Mes petites amoureuses : L’Enfance nue
Daniel, Jean, José… et les autres – redécouvrons avec avidité la
sérénité d’Eustache.
Malgré Trenet, la France d’enfance
puis d’adolescence de Jean Eustache ne se caractérise pas par sa douceur, même
dépourvue de violence avérée, de maltraitance flagrante, même nimbée de la
lumière délicate de Nestor Almendros. Elle ne possède pas non plus le recul de
l’écriture au lance-flammes d’un Rimbaud se moquant dans un poème emprunté de
ses premières amours et de lui-même idem.

• **Consigne A**
D'après l'extrait, que n'a pas la France d'enfance et d'adolescence de Jean Eustache par rapport à l'écriture de Rimbaud, et en quoi consiste cette écriture ? Répondez en une à trois phrases.
• **Consigne B**
Recopiez à l'identique le passage de l'extrait qui commence par « Mes petites amoureuses » et se poursuit jusqu'à « de lui-même idem. ».

• **Éléments répertoriés dans un jeu de données**

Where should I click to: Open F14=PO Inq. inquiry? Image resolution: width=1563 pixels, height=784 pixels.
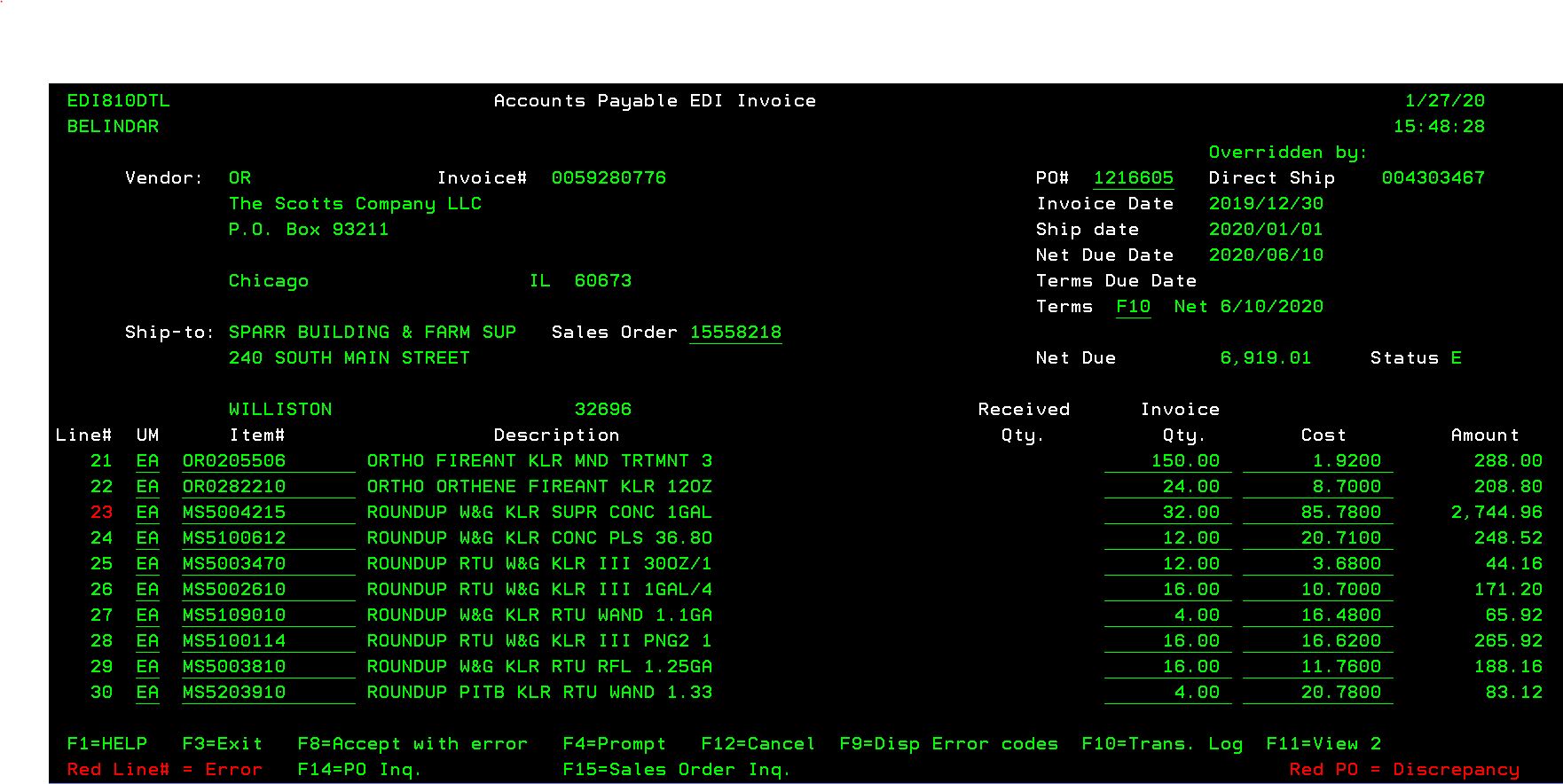click(x=359, y=770)
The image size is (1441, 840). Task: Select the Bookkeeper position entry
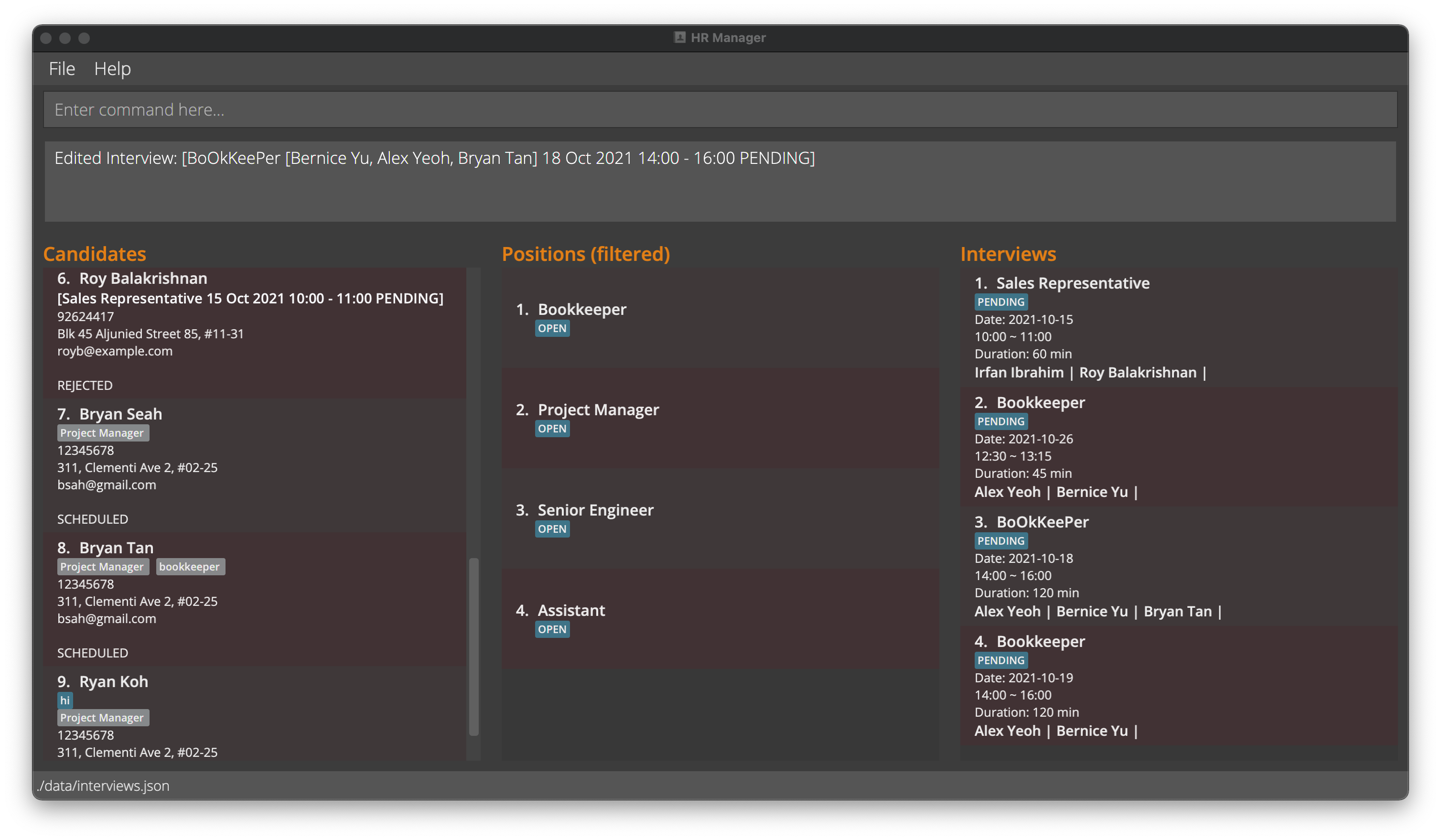720,317
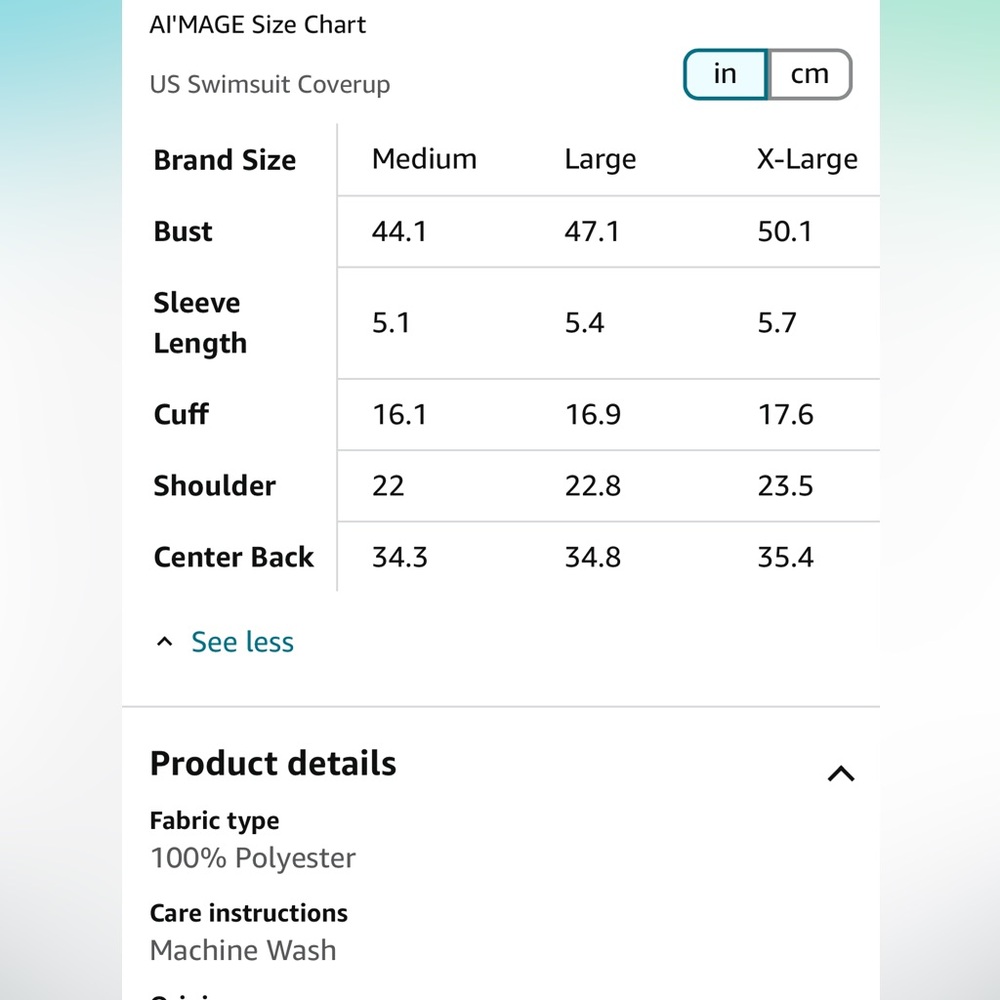Screen dimensions: 1000x1000
Task: Select the X-Large column header
Action: click(x=807, y=159)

• **Corrigé A**
La France d'enfance et d'adolescence de Jean Eustache ne possède pas le recul de l'écriture « au lance-flammes » de Rimbaud. Dans un poème emprunté, Rimbaud se moque en effet de ses premières amours et de lui-même.

• **Corrigé B**
Mes petites amoureuses : L’Enfance nue
Daniel, Jean, José… et les autres – redécouvrons avec avidité la
sérénité d’Eustache.
Malgré Trenet, la France d’enfance
puis d’adolescence de Jean Eustache ne se caractérise pas par sa douceur, même
dépourvue de violence avérée, de maltraitance flagrante, même nimbée de la
lumière délicate de Nestor Almendros. Elle ne possède pas non plus le recul de
l’écriture au lance-flammes d’un Rimbaud se moquant dans un poème emprunté de
ses premières amours et de lui-même idem.